• **EXERCISE BRIEF**:
Reproduce the whole listing, keeping every character the same.

• **DATA TO EXAMINE**:

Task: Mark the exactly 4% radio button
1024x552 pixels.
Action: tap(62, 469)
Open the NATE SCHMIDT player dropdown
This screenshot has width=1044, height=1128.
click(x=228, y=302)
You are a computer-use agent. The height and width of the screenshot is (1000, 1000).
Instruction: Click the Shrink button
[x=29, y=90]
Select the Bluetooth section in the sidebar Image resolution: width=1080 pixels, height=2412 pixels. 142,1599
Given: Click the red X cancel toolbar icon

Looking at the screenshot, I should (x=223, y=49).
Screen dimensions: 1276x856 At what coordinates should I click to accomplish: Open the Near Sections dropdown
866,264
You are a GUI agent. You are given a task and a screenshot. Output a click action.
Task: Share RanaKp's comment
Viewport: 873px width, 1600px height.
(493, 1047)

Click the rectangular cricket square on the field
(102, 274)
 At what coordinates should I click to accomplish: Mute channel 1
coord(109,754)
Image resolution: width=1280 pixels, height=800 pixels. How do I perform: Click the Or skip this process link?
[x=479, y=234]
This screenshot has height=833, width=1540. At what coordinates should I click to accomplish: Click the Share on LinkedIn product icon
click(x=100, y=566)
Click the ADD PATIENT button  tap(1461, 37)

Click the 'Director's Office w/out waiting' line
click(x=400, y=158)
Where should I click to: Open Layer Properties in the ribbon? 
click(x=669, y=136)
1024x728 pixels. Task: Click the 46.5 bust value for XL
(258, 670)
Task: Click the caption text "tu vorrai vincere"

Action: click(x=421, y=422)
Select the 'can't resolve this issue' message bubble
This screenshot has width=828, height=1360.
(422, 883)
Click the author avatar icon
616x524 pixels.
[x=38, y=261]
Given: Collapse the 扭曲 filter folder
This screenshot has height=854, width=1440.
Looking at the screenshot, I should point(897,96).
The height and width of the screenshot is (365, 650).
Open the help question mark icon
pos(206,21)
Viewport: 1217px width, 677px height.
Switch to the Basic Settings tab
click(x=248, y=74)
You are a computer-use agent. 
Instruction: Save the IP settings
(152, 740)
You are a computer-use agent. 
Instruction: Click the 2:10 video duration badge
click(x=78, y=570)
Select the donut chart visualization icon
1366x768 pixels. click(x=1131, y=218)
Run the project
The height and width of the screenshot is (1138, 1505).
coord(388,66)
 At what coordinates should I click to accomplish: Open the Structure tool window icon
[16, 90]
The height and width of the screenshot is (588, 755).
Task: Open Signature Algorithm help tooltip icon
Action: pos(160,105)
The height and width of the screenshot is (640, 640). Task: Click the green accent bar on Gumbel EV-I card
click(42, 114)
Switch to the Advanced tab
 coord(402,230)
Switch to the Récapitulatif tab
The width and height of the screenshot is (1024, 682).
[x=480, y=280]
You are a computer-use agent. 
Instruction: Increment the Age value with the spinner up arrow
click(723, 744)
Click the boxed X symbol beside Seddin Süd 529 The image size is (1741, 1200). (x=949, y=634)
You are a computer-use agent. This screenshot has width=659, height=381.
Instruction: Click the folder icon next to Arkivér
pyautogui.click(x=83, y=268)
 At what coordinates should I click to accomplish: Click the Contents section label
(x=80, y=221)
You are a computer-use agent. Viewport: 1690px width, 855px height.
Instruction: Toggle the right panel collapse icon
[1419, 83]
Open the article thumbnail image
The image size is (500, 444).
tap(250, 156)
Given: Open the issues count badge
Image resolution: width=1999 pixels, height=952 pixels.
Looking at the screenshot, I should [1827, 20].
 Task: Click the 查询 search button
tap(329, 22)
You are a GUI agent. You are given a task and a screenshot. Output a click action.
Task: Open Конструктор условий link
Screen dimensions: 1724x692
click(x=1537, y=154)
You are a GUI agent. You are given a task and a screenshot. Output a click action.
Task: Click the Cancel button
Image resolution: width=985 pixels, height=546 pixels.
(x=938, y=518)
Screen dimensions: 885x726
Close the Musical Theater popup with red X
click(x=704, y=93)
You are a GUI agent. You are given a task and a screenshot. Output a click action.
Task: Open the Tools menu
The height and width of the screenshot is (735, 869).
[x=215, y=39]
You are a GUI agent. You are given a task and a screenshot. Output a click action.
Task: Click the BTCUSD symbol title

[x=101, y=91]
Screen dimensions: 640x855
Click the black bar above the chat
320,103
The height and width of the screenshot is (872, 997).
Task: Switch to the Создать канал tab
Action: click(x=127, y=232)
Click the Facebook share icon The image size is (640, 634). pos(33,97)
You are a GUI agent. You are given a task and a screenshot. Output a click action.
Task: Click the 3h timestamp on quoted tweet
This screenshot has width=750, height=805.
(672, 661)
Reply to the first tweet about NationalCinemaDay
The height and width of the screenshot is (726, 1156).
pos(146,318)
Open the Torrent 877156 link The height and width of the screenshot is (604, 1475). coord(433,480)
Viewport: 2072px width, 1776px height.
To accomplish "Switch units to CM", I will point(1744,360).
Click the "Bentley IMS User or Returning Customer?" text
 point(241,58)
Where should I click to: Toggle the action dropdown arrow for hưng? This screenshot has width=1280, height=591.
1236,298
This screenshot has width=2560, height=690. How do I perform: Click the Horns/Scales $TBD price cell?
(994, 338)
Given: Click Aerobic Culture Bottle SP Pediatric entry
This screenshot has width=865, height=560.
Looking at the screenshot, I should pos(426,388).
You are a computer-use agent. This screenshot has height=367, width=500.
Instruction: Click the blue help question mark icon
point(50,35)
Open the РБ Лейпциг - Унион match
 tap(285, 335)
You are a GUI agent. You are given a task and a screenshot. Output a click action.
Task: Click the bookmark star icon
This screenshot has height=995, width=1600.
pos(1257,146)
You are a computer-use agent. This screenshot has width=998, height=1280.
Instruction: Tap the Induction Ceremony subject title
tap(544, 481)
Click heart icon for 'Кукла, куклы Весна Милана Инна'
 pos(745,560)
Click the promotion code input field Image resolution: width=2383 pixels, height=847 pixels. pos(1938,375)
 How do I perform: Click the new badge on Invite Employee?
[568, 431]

• **TASK ANSWER**:
Task: Mark the exactly 4% radio button
1024x552 pixels.
Action: tap(62, 469)
Open the NATE SCHMIDT player dropdown
This screenshot has width=1044, height=1128.
click(x=228, y=302)
You are a computer-use agent. The height and width of the screenshot is (1000, 1000).
Instruction: Click the Shrink button
[x=29, y=90]
Select the Bluetooth section in the sidebar Image resolution: width=1080 pixels, height=2412 pixels. 142,1599
Given: Click the red X cancel toolbar icon

Looking at the screenshot, I should (x=223, y=49).
Screen dimensions: 1276x856 At what coordinates should I click to accomplish: Open the Near Sections dropdown
866,264
You are a GUI agent. You are given a task and a screenshot. Output a click action.
Task: Share RanaKp's comment
Viewport: 873px width, 1600px height.
(493, 1047)

Click the rectangular cricket square on the field
(102, 274)
 At what coordinates should I click to accomplish: Mute channel 1
coord(109,754)
Image resolution: width=1280 pixels, height=800 pixels. How do I perform: Click the Or skip this process link?
[x=479, y=234]
This screenshot has height=833, width=1540. At what coordinates should I click to accomplish: Click the Share on LinkedIn product icon
click(x=100, y=566)
Click the ADD PATIENT button  tap(1461, 37)

Click the 'Director's Office w/out waiting' line
click(x=400, y=158)
Where should I click to: Open Layer Properties in the ribbon? 
click(x=669, y=136)
1024x728 pixels. Task: Click the 46.5 bust value for XL
(258, 670)
Task: Click the caption text "tu vorrai vincere"

Action: click(x=421, y=422)
Select the 'can't resolve this issue' message bubble
This screenshot has width=828, height=1360.
(422, 883)
Click the author avatar icon
616x524 pixels.
[x=38, y=261]
Given: Collapse the 扭曲 filter folder
This screenshot has height=854, width=1440.
Looking at the screenshot, I should point(897,96).
The height and width of the screenshot is (365, 650).
Open the help question mark icon
pos(206,21)
Viewport: 1217px width, 677px height.
Switch to the Basic Settings tab
click(x=248, y=74)
You are a computer-use agent. 
Instruction: Save the IP settings
(152, 740)
You are a computer-use agent. 
Instruction: Click the 2:10 video duration badge
click(x=78, y=570)
Select the donut chart visualization icon
1366x768 pixels. click(x=1131, y=218)
Run the project
The height and width of the screenshot is (1138, 1505).
coord(388,66)
 At what coordinates should I click to accomplish: Open the Structure tool window icon
[16, 90]
The height and width of the screenshot is (588, 755).
Task: Open Signature Algorithm help tooltip icon
Action: pos(160,105)
The height and width of the screenshot is (640, 640). Task: Click the green accent bar on Gumbel EV-I card
click(42, 114)
Switch to the Advanced tab
 coord(402,230)
Switch to the Récapitulatif tab
The width and height of the screenshot is (1024, 682).
[x=480, y=280]
You are a computer-use agent. 
Instruction: Increment the Age value with the spinner up arrow
click(723, 744)
Click the boxed X symbol beside Seddin Süd 529 The image size is (1741, 1200). (x=949, y=634)
You are a computer-use agent. This screenshot has width=659, height=381.
Instruction: Click the folder icon next to Arkivér
pyautogui.click(x=83, y=268)
 At what coordinates should I click to accomplish: Click the Contents section label
(x=80, y=221)
You are a computer-use agent. Viewport: 1690px width, 855px height.
Instruction: Toggle the right panel collapse icon
[1419, 83]
Open the article thumbnail image
The image size is (500, 444).
tap(250, 156)
Given: Open the issues count badge
Image resolution: width=1999 pixels, height=952 pixels.
Looking at the screenshot, I should [1827, 20].
 Task: Click the 查询 search button
tap(329, 22)
You are a GUI agent. You are given a task and a screenshot. Output a click action.
Task: Open Конструктор условий link
Screen dimensions: 1724x692
click(x=1537, y=154)
You are a GUI agent. You are given a task and a screenshot. Output a click action.
Task: Click the Cancel button
Image resolution: width=985 pixels, height=546 pixels.
(x=938, y=518)
Screen dimensions: 885x726
Close the Musical Theater popup with red X
click(x=704, y=93)
You are a GUI agent. You are given a task and a screenshot. Output a click action.
Task: Open the Tools menu
The height and width of the screenshot is (735, 869).
[x=215, y=39]
You are a GUI agent. You are given a task and a screenshot. Output a click action.
Task: Click the BTCUSD symbol title

[x=101, y=91]
Screen dimensions: 640x855
Click the black bar above the chat
320,103
The height and width of the screenshot is (872, 997).
Task: Switch to the Создать канал tab
Action: click(x=127, y=232)
Click the Facebook share icon The image size is (640, 634). pos(33,97)
You are a GUI agent. You are given a task and a screenshot. Output a click action.
Task: Click the 3h timestamp on quoted tweet
This screenshot has width=750, height=805.
(672, 661)
Reply to the first tweet about NationalCinemaDay
The height and width of the screenshot is (726, 1156).
pos(146,318)
Open the Torrent 877156 link The height and width of the screenshot is (604, 1475). coord(433,480)
Viewport: 2072px width, 1776px height.
To accomplish "Switch units to CM", I will point(1744,360).
Click the "Bentley IMS User or Returning Customer?" text
 point(241,58)
Where should I click to: Toggle the action dropdown arrow for hưng? This screenshot has width=1280, height=591.
1236,298
This screenshot has width=2560, height=690. How do I perform: Click the Horns/Scales $TBD price cell?
(994, 338)
Given: Click Aerobic Culture Bottle SP Pediatric entry
This screenshot has width=865, height=560.
Looking at the screenshot, I should pos(426,388).
You are a computer-use agent. This screenshot has height=367, width=500.
Instruction: Click the blue help question mark icon
point(50,35)
Open the РБ Лейпциг - Унион match
 tap(285, 335)
You are a GUI agent. You are given a task and a screenshot. Output a click action.
Task: Click the bookmark star icon
This screenshot has height=995, width=1600.
pos(1257,146)
You are a computer-use agent. This screenshot has width=998, height=1280.
Instruction: Tap the Induction Ceremony subject title
tap(544, 481)
Click heart icon for 'Кукла, куклы Весна Милана Инна'
 pos(745,560)
Click the promotion code input field Image resolution: width=2383 pixels, height=847 pixels. pos(1938,375)
 How do I perform: Click the new badge on Invite Employee?
[568, 431]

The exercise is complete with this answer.